**SELECTED EXCERPT:**
Programs

Top 4 Interesting Big Data Projects In GitHub For Beginners [2021]

For years, GitHub has been a hands-down online community of developers and technicians who come up with out-of-the-box projects across all verticals, provide roadmaps to multiple issues, etc. Today, GitHub has become this massive online repository for the big data community; that’s a great way to hone technical skills. Currently, the big data industry’s biggest challenge is the sheer dynamism of the market and its requirements.

Therefore, if you want to get a good headstart into setting yourself as a differentiator, there are multiple big data projects on GitHub that can work just right. These projects are known for their signature usage of open-source data and implementation in real-life that can be taken as it is or tweaked according to your project objectives. If NoSQL databases like MongoDB, Cassandra have been your forte, work on Hadoop Cluster management’s fundamentals, stream-processing techniques, and distributed computing. 

The point is that Big Data is one of the most promising industries of the current times as people are waking up to the fact that data analysis can promote sustainability in the coming years when done right. As demanding as it gets, for a big data/data science professional, starting with Hadoop projects on GitHub can be an excellent way to grow along with the industry requirements and develop a stronghold over the basics. In this post, we’d be covering such big data projects on GitHub so far:

Read: Top 6 AI Projects in Github You Should Check Out Now

Big Data Projects in GitHub

1. Pandas Profiling

The pandas profiling project aims to create HTML profiling reports and extend the pandas DataFrame objects, as the primary function df.describe() isn’t adequate for deep-rooted data analysis. It uses machine learning and pandas data frame to find the unique, correlated variables and quick data analysis. 

The report generated would be in HTML format, and here it would compute data using Histogram, Spearman, Pearson, and Kendall matrices to break down the massive datasets into meaningful units. It supports Boolean, Numerical, Date, Categorical, URL, Path, File, and Image types of abstraction as an effective data analysis method. 

2. NiFi Rule Engine Processor 

The Apache NiFi, also known as NiagraFiles, is known for automating the data stream between various software systems. This project is designed to apply predefined rules on data to streamline the data flow.

It makes use of Drools – a Business Rules Management System (BRMS) solution that is known to provide a core Business Rules Engine (BRE), a web authoring-cum-rules management platform (Drools Workbench), and an Eclipse IDE plugin. The contributors – Matrix BI Limited, have come up with unique rules written entirely in Java, making it a handy big data project on GitHub.

Read: Top Big Data Projects

3. TDengine

This project is one of those that is entirely about the Internet of Things (IoT) and IoT-based applications. It revolves around creating an open-source big data interface programmed for the overall IT infrastructure to track it 10x faster than any other consortium. It would also be equipped with data caching, data stream processing, message queuing for decreasing the data complexity, and more.

**RAW DATA:**
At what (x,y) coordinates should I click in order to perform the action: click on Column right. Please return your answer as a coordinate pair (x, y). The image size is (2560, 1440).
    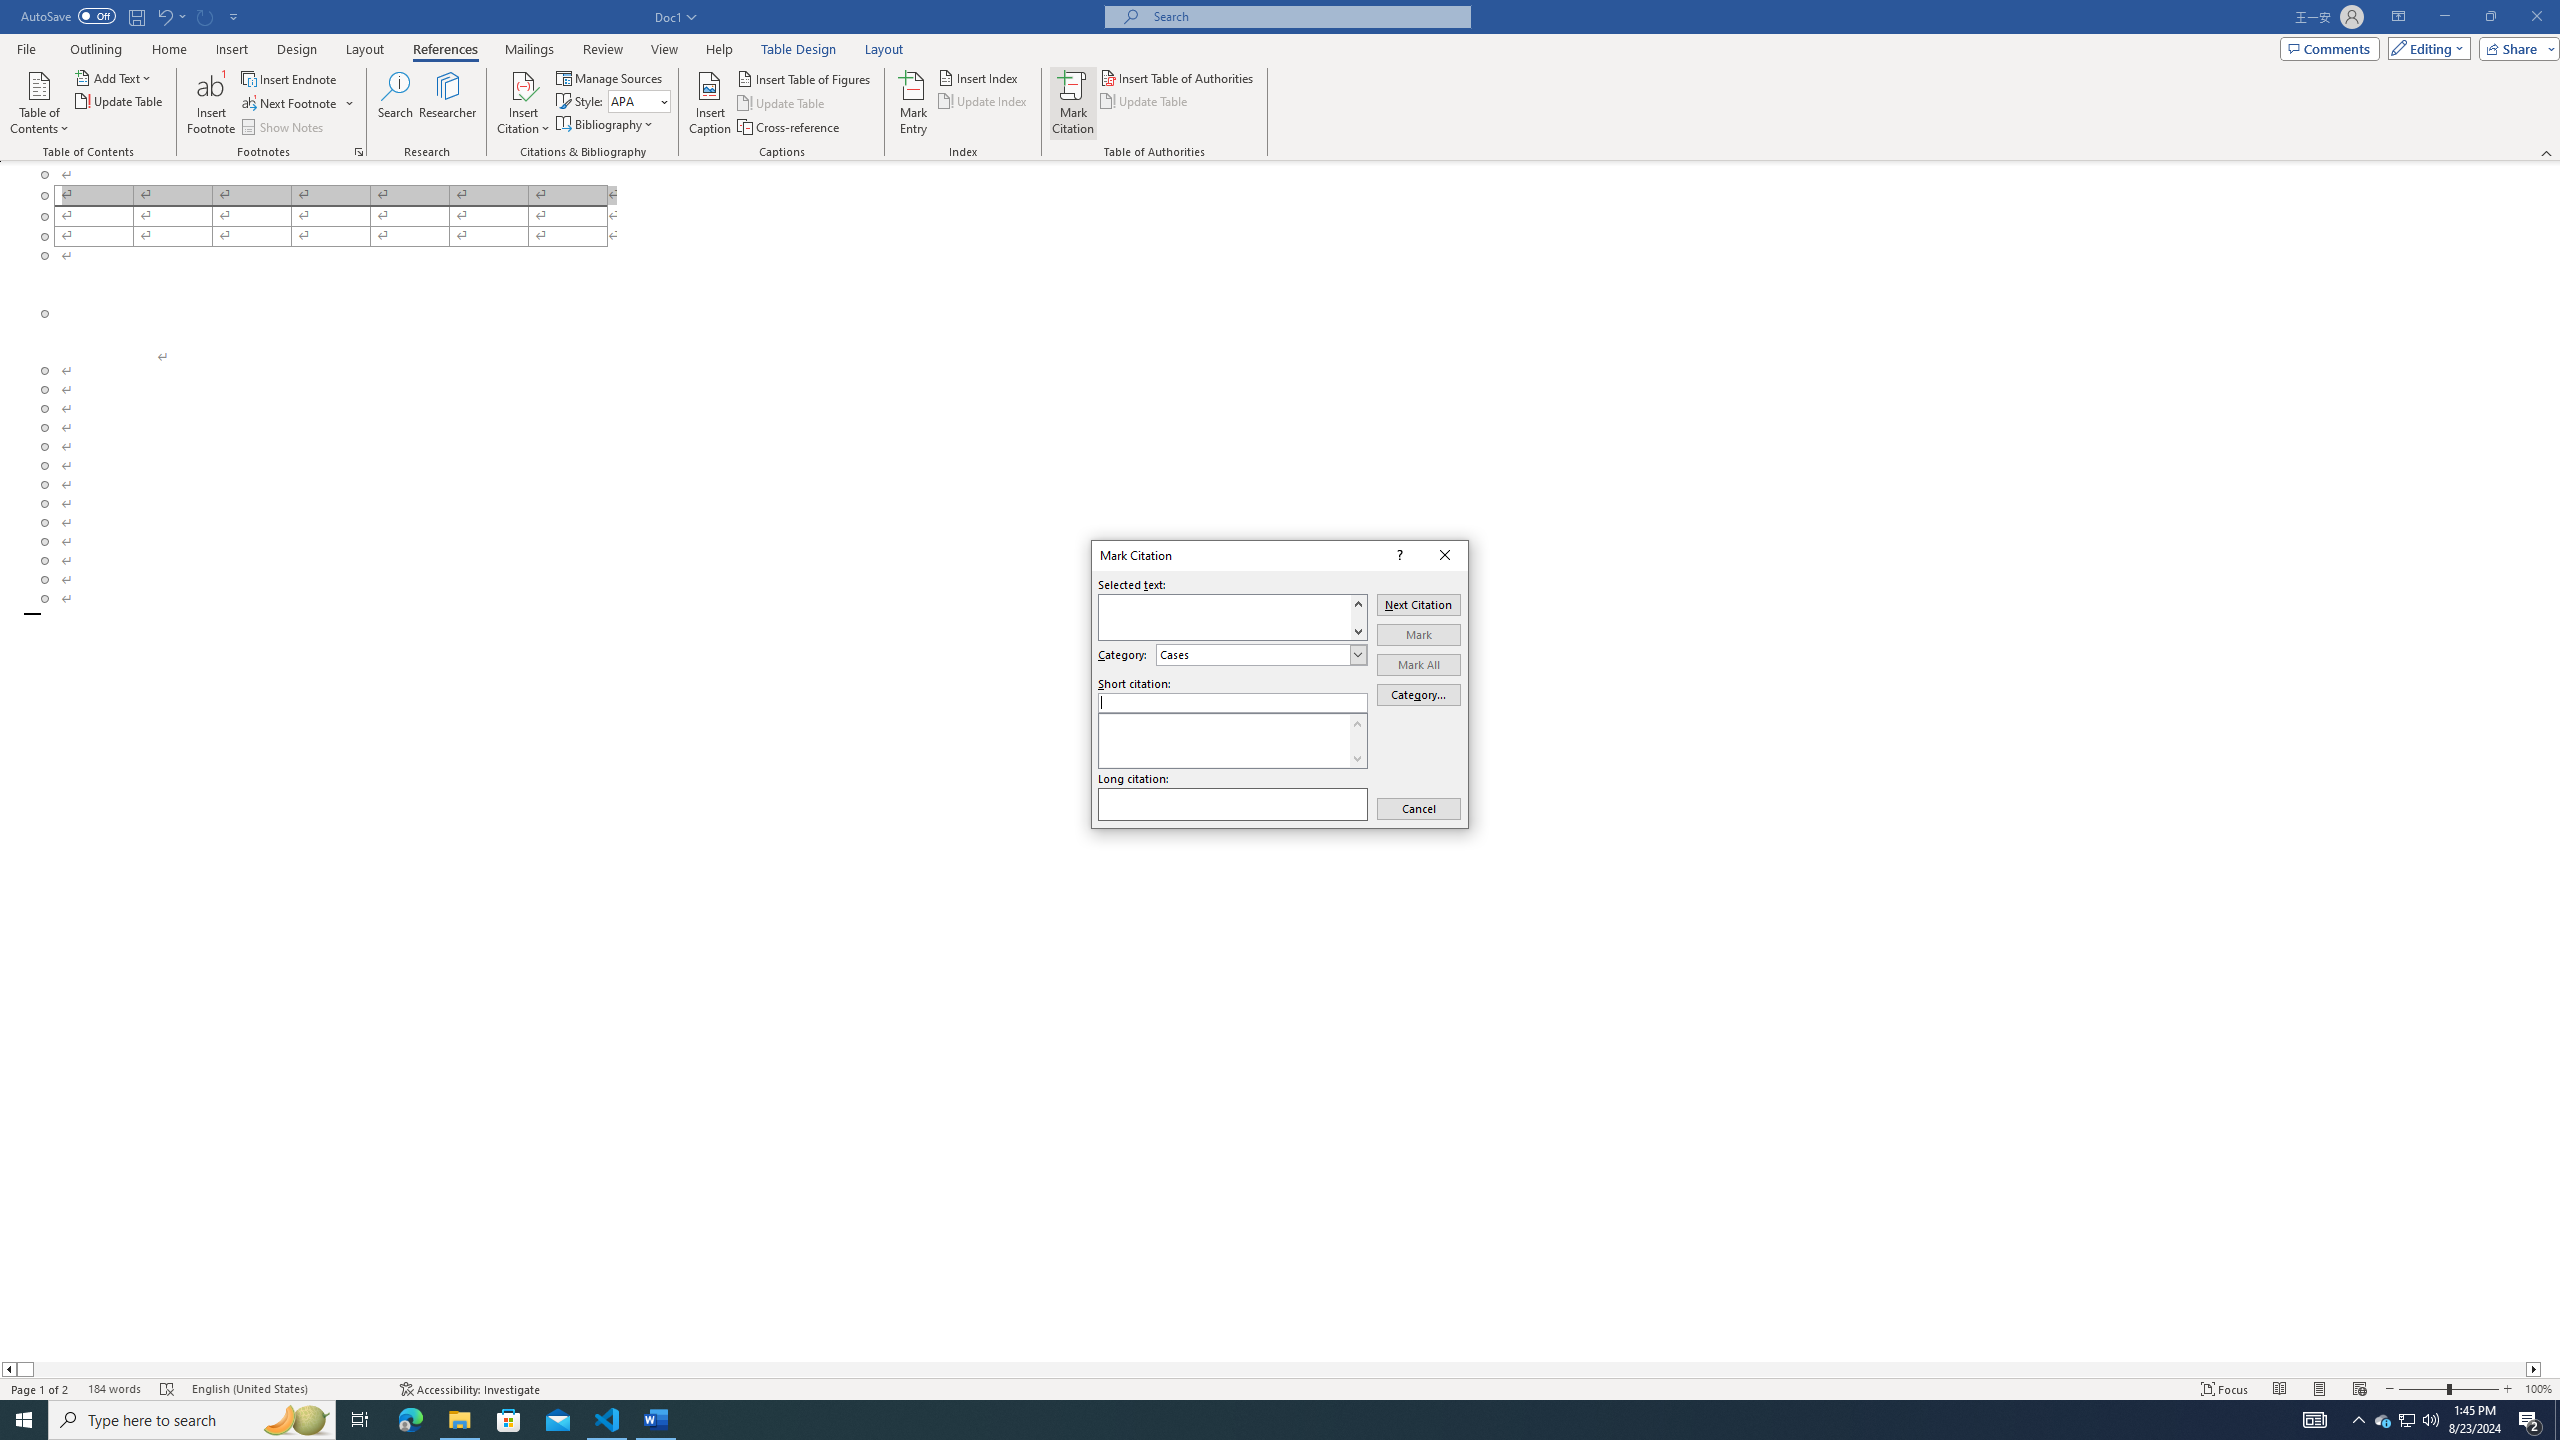
    Looking at the image, I should click on (2534, 1369).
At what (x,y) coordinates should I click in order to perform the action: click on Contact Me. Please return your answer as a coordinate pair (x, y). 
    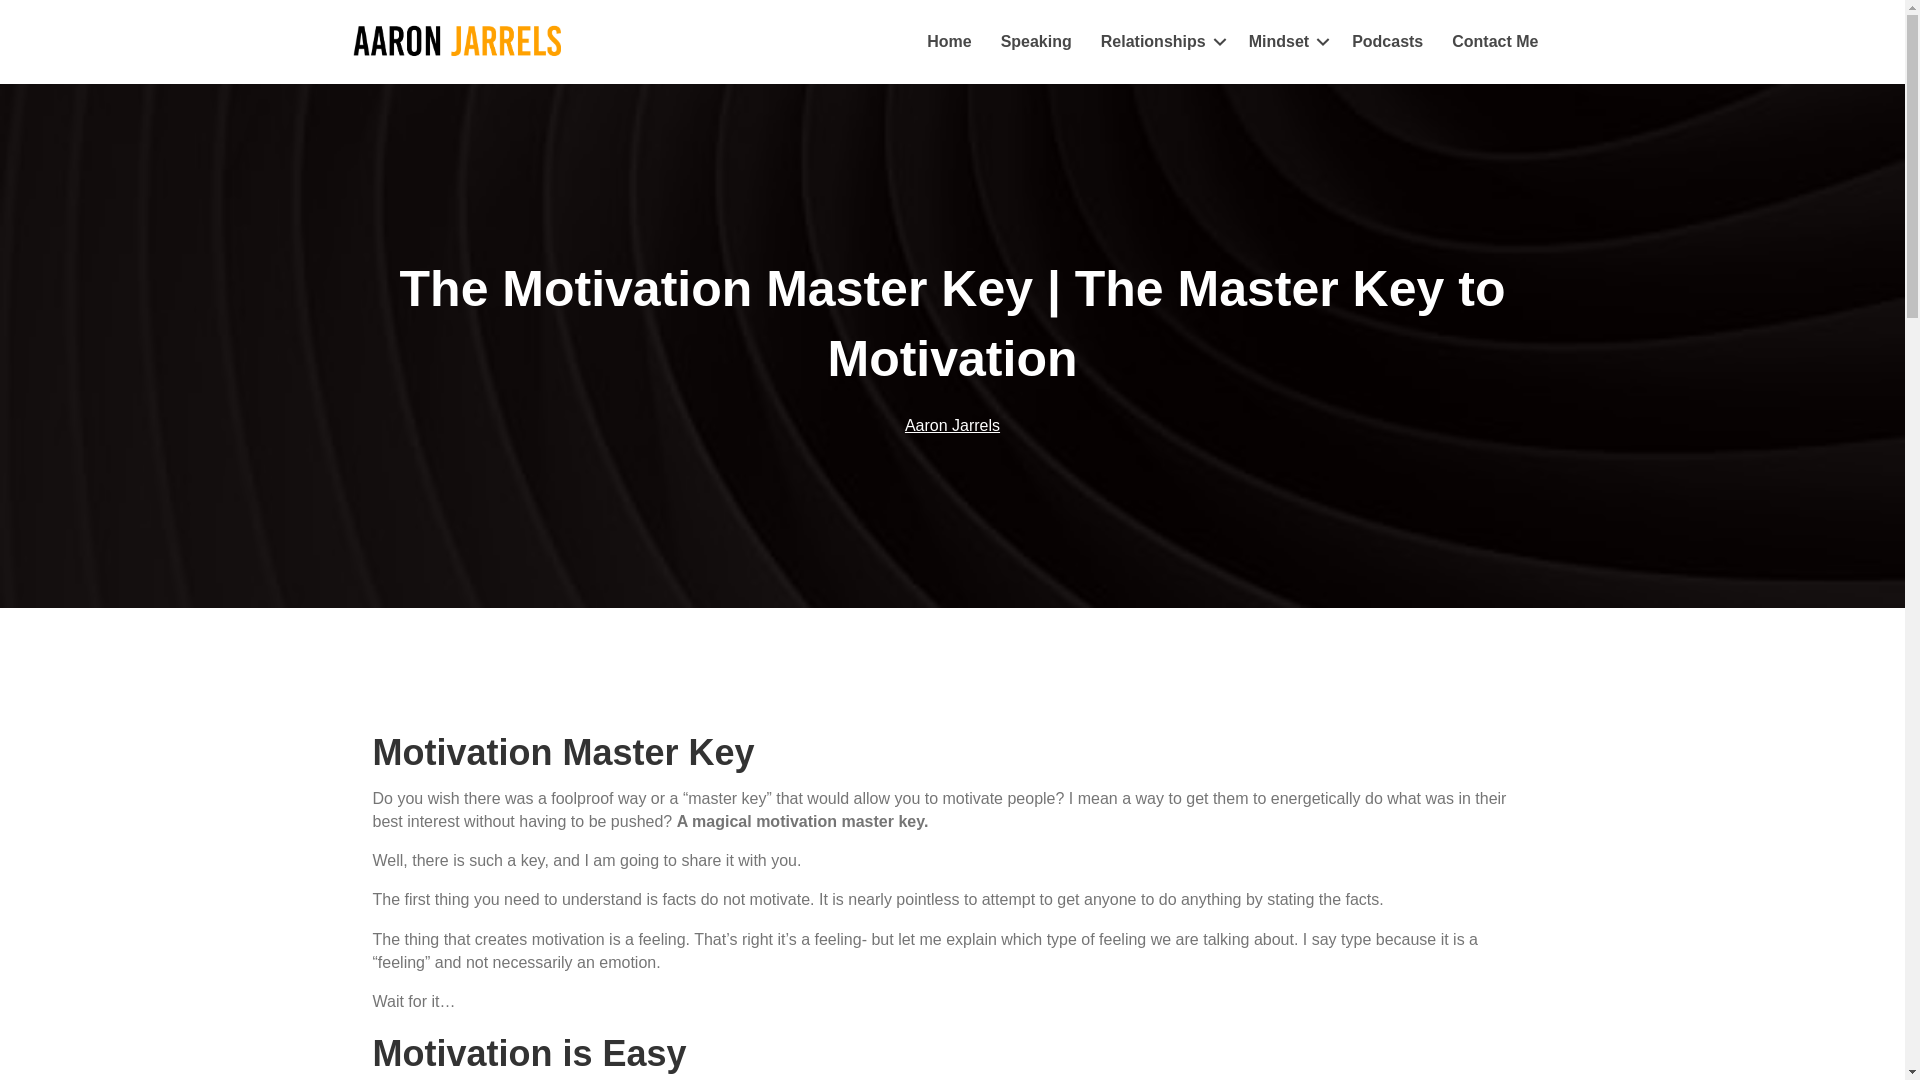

**TO DO:**
• a. Answer these questions from the big data projects article:
(i) Which pandas function does the article call inadequate for deep-rooted data analysis?
(ii) Who are named as the contributors of the NiFi Rule Engine Processor?
(iii) What is TDengine described as being entirely about?
• b. In the big data projects article, switch "message queuing" to "message brokering" and write out the passage that begins at the words "This project is one" and stops after "complexity, and more.".
The listing plays no part in this work and can be set aside.

**SOLUTION SET:**
• a.
(i) df.describe()
(ii) Matrix BI Limited
(iii) The Internet of Things (IoT) and IoT-based applications

• b.
This project is one of those that is entirely about the Internet of Things (IoT) and IoT-based applications. It revolves around creating an open-source big data interface programmed for the overall IT infrastructure to track it 10x faster than any other consortium. It would also be equipped with data caching, data stream processing, message brokering for decreasing the data complexity, and more.